**Problem requirements**
Only the pictures should be dropped; every line of the data must come back exactly as written.

**Input for this task**
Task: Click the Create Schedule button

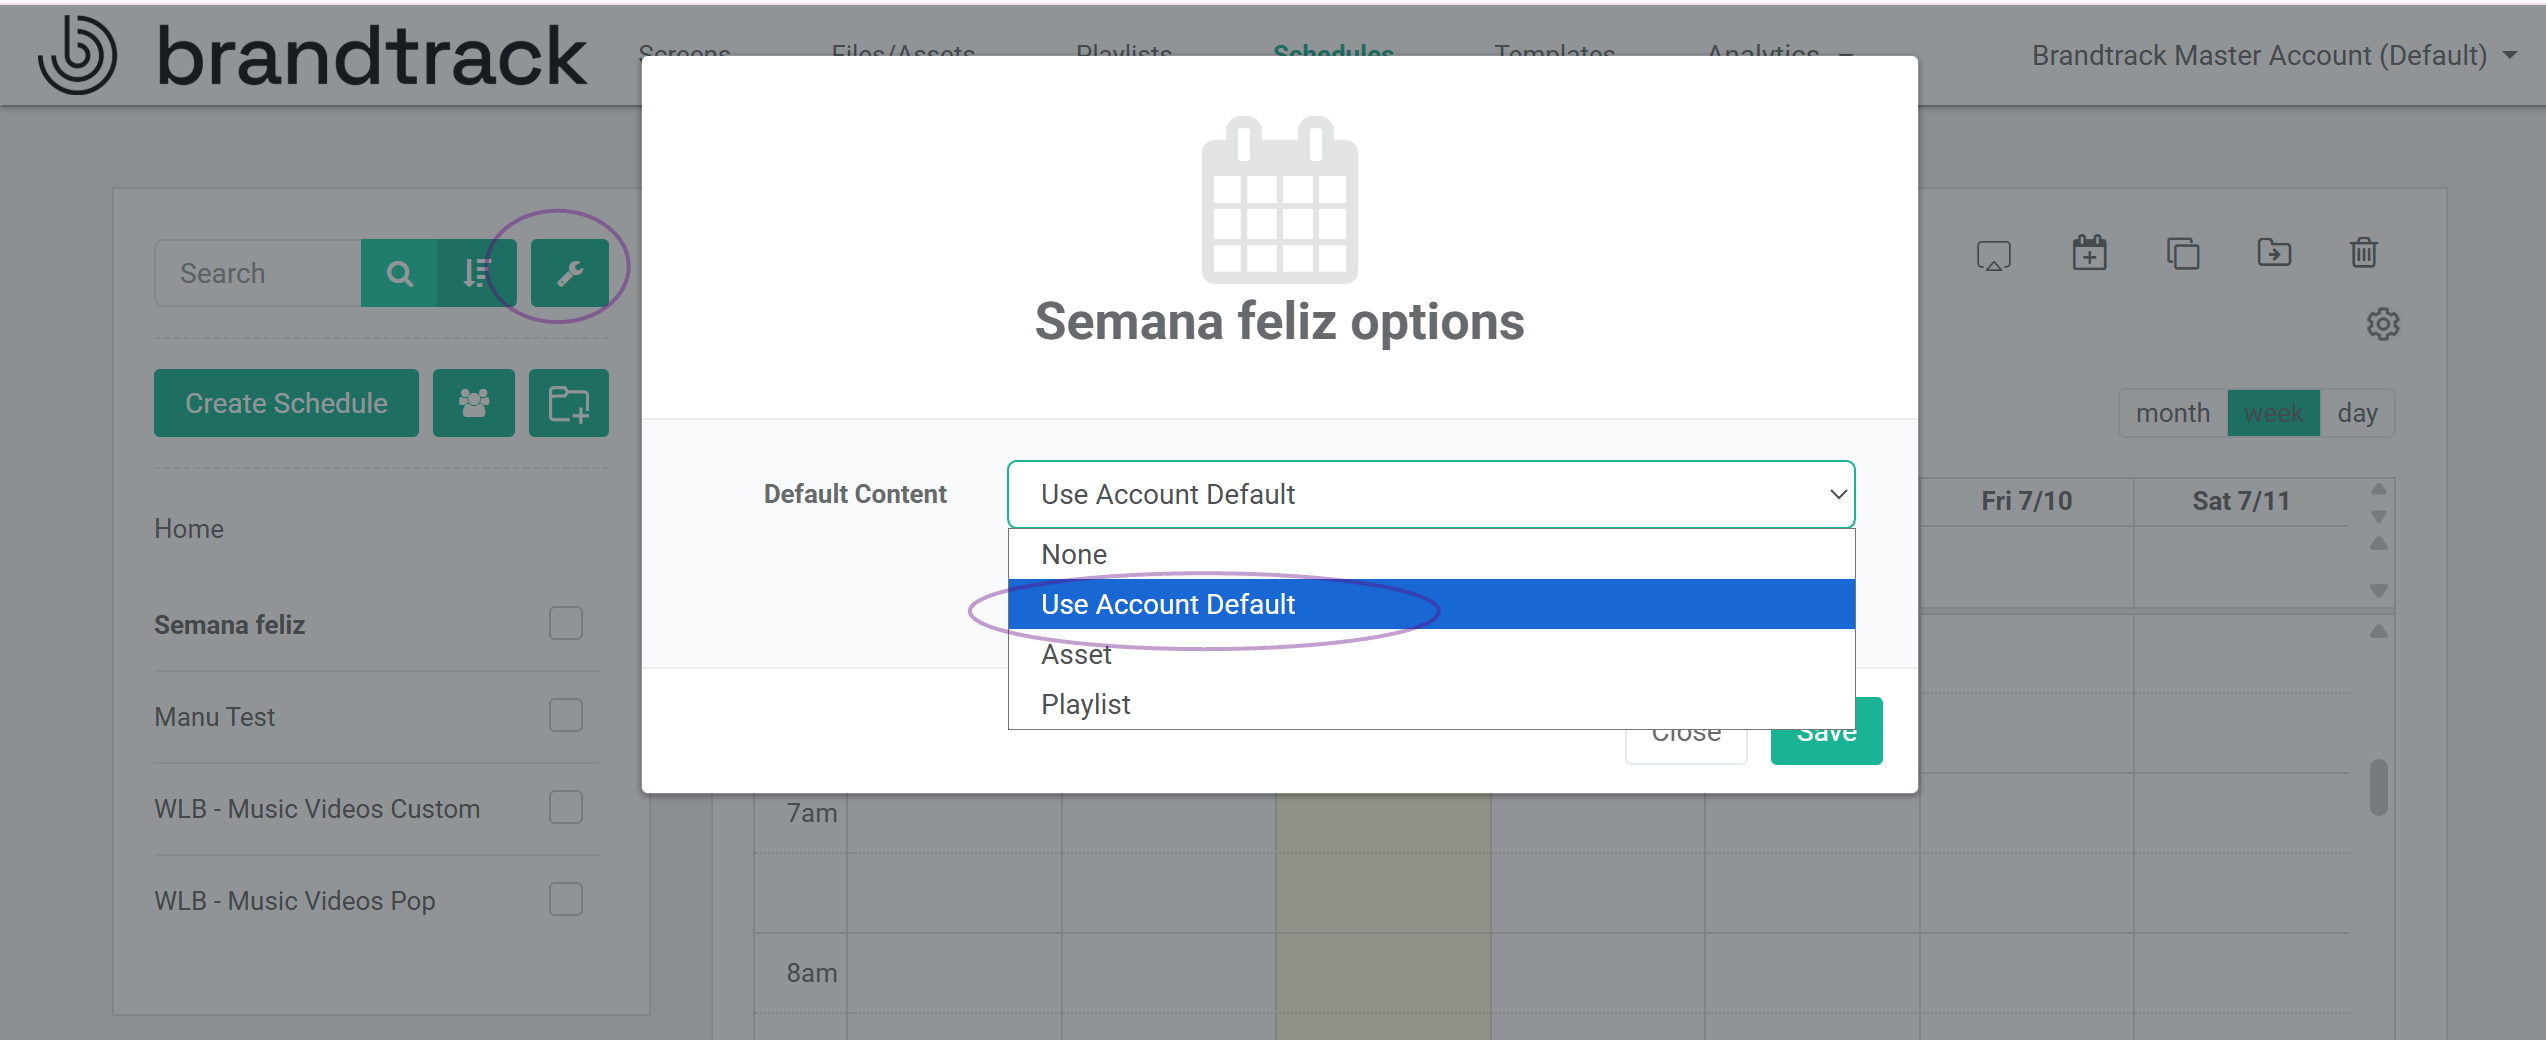Action: click(286, 403)
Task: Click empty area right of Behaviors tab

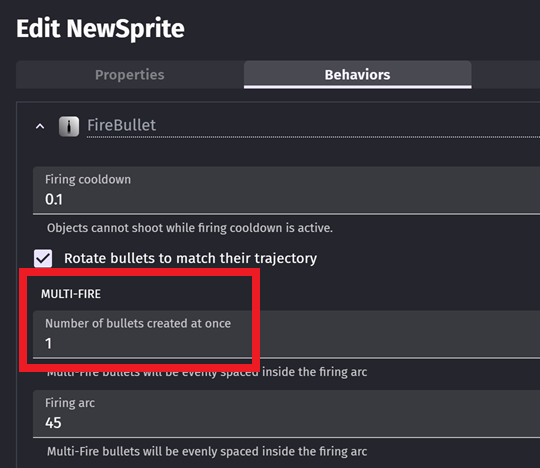Action: tap(506, 75)
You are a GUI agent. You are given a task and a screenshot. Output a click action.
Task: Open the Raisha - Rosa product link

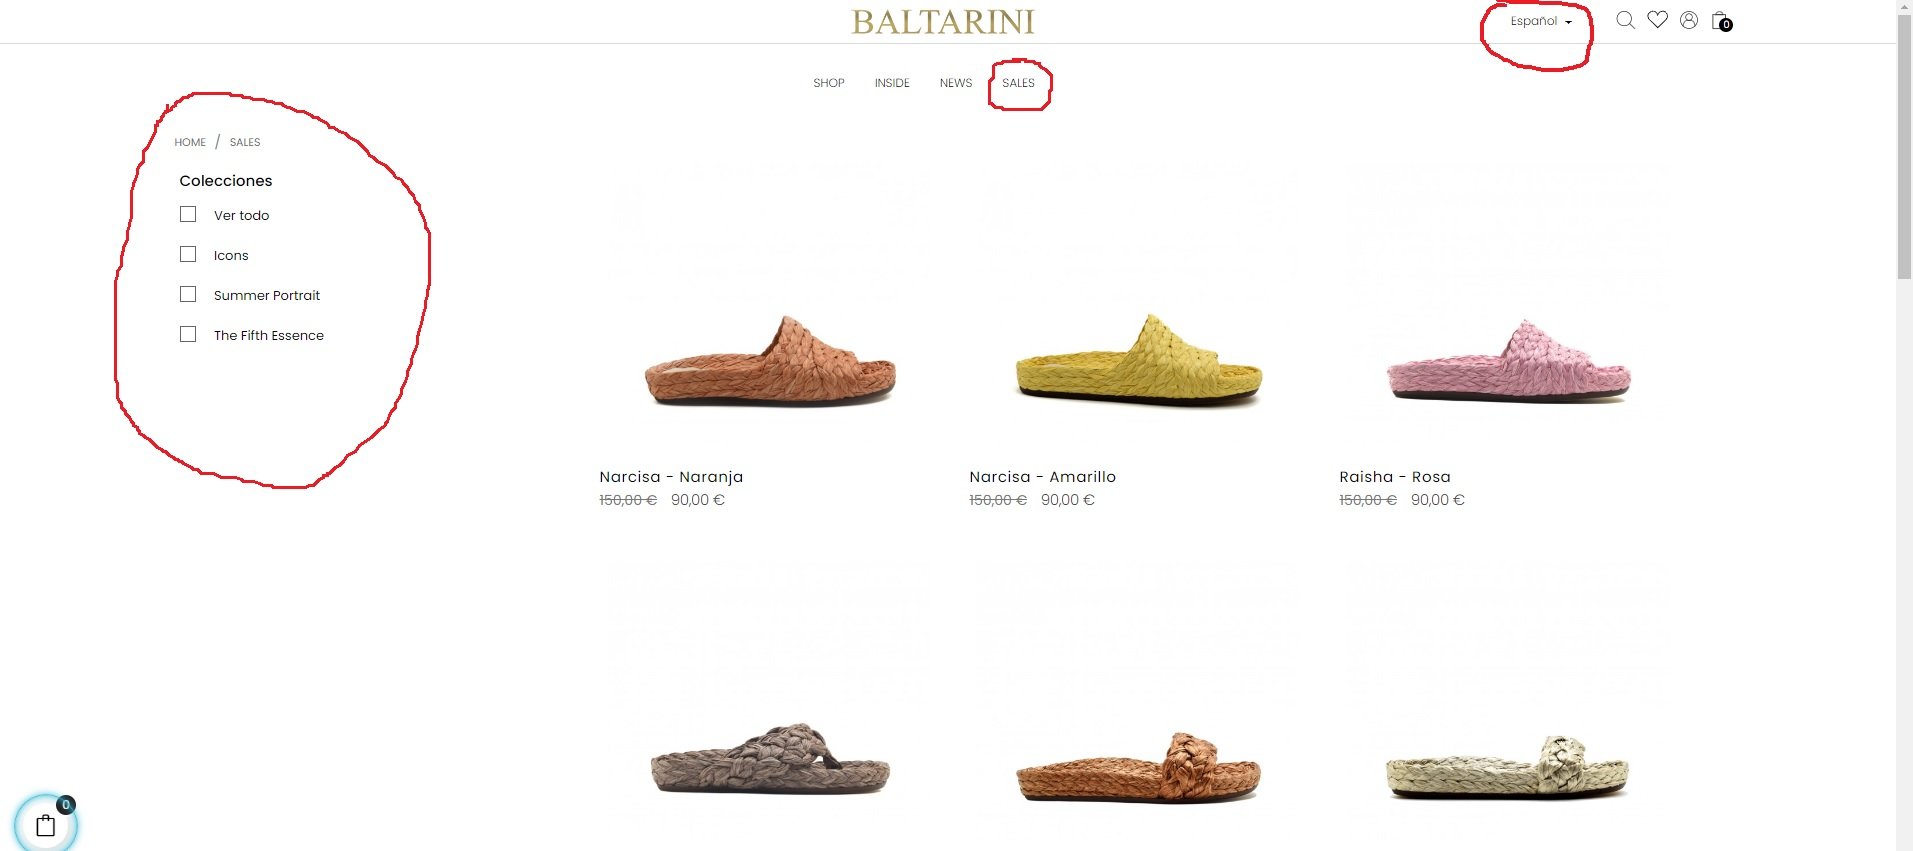tap(1395, 477)
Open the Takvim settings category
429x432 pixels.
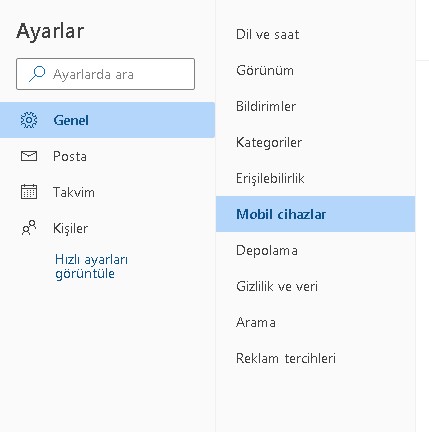(x=107, y=192)
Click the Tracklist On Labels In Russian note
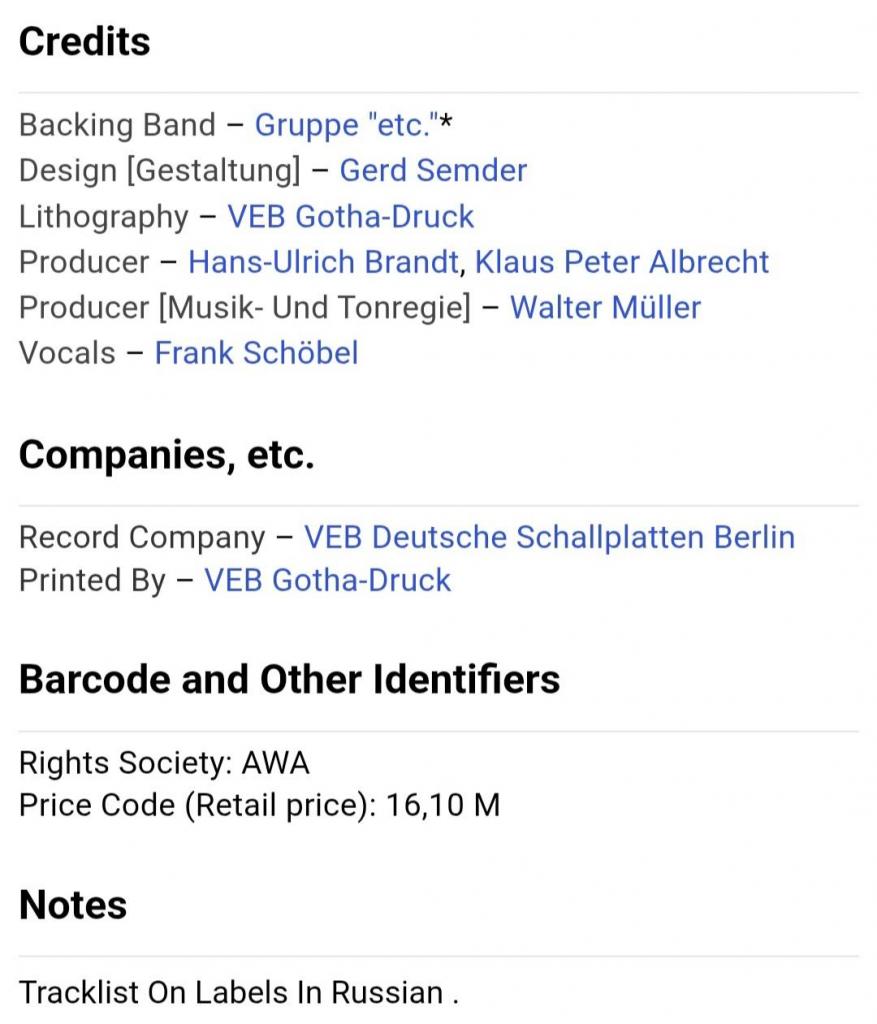Image resolution: width=877 pixels, height=1024 pixels. (x=239, y=992)
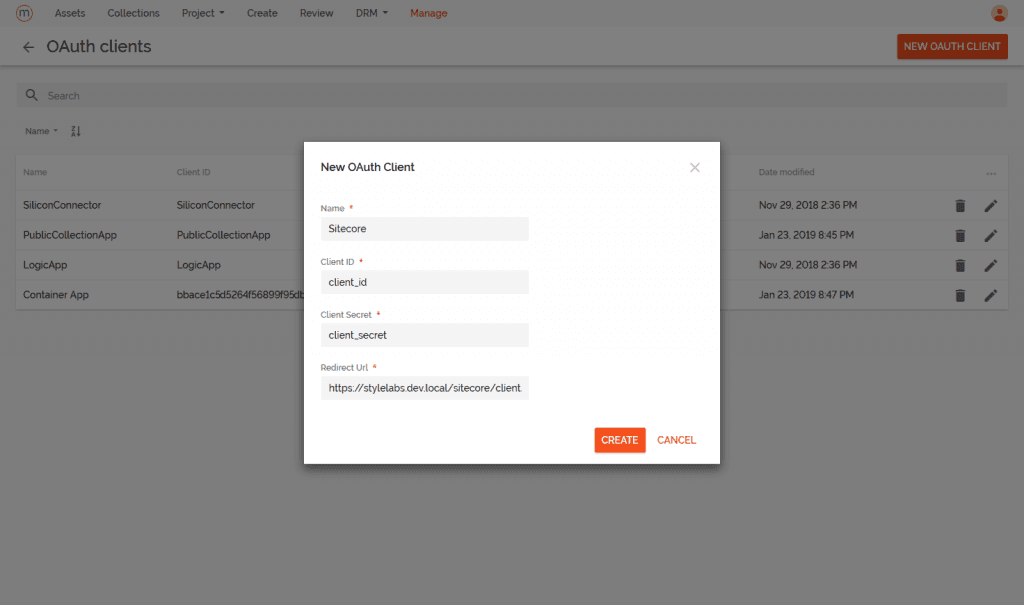Click the New OAuth Client button
1024x605 pixels.
[952, 46]
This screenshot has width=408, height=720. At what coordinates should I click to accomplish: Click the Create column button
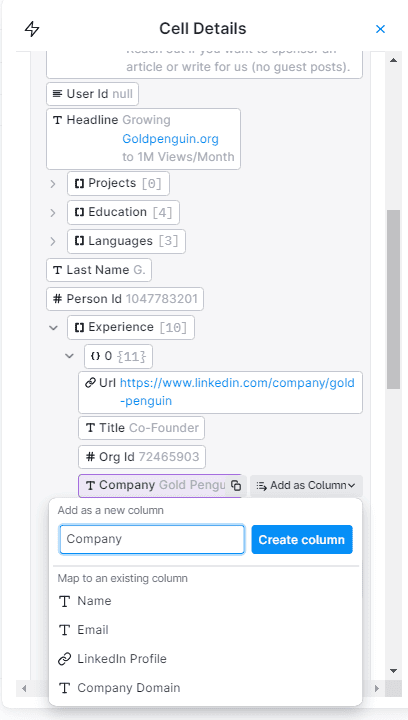pos(302,540)
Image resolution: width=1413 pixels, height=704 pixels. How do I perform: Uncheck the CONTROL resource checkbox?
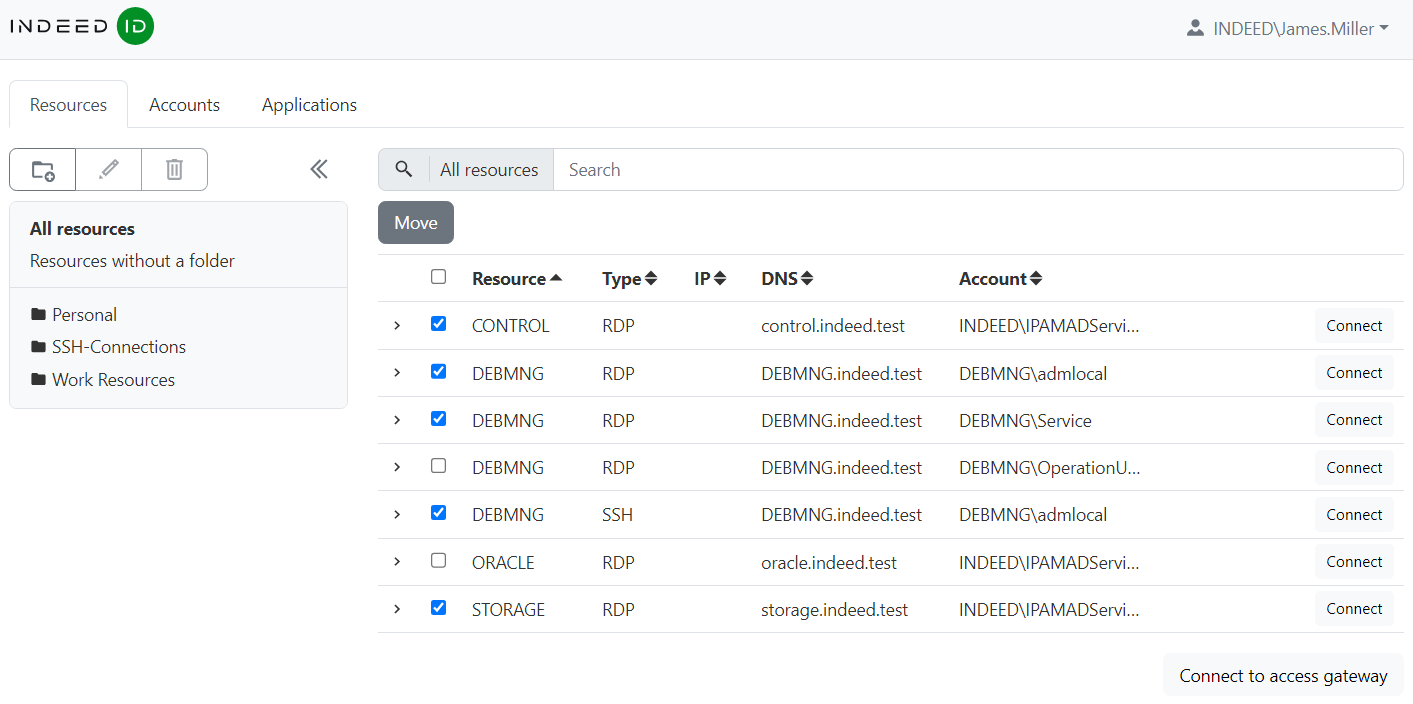438,324
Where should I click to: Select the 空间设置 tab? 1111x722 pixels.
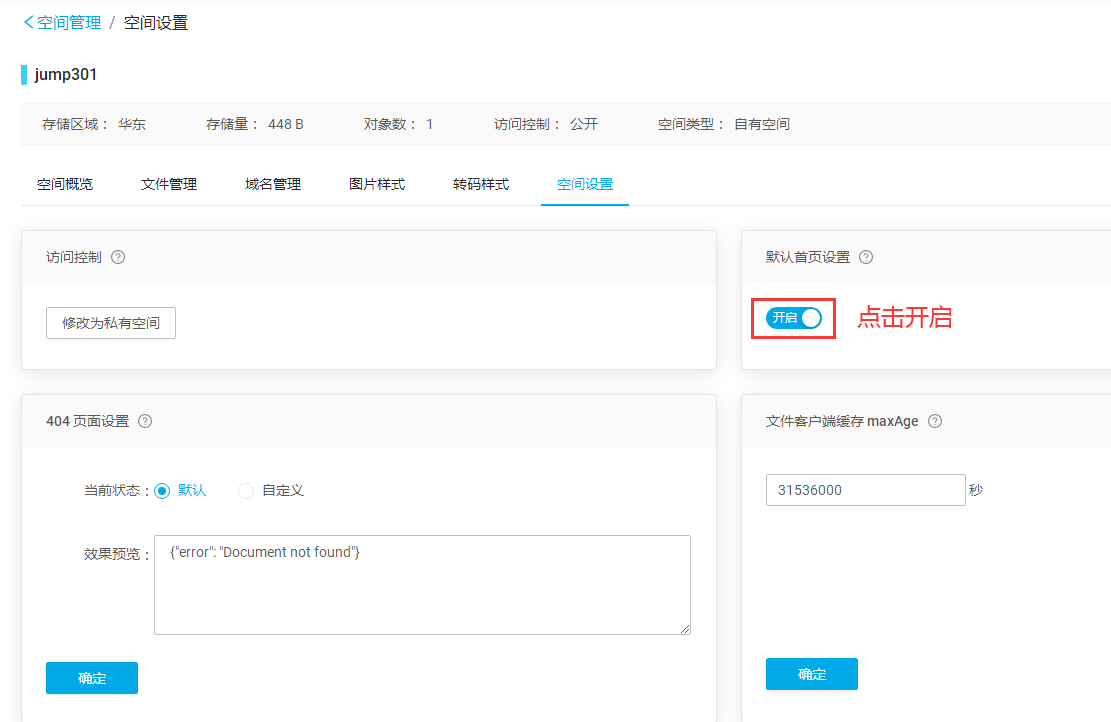(x=585, y=184)
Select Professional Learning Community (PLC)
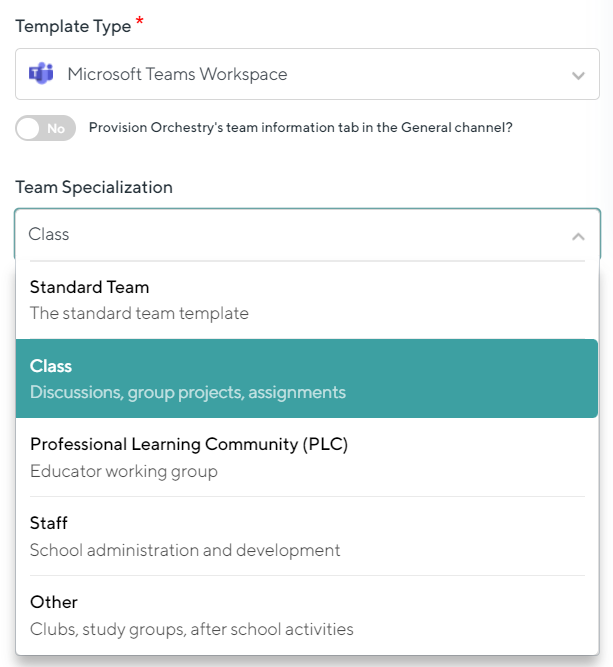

**Reply to the exercise**
Task: Click the Create Schedule button

Action: click(286, 403)
Task: Click empty area right of Behaviors tab

Action: tap(506, 75)
You are a GUI agent. You are given a task and a screenshot. Output a click action.
Task: Open the Raisha - Rosa product link

tap(1395, 477)
Open the Takvim settings category
429x432 pixels.
(x=107, y=192)
Click the Tracklist On Labels In Russian note
Image resolution: width=877 pixels, height=1024 pixels. (x=239, y=992)
Click the New OAuth Client button
1024x605 pixels.
[952, 46]
This screenshot has width=408, height=720. At what coordinates should I click to accomplish: Click the Create column button
pos(302,540)
Image resolution: width=1413 pixels, height=704 pixels. How do I perform: Uncheck the CONTROL resource checkbox?
438,324
Where should I click to: Select the 空间设置 tab? 1111x722 pixels.
(x=585, y=184)
Select Professional Learning Community (PLC)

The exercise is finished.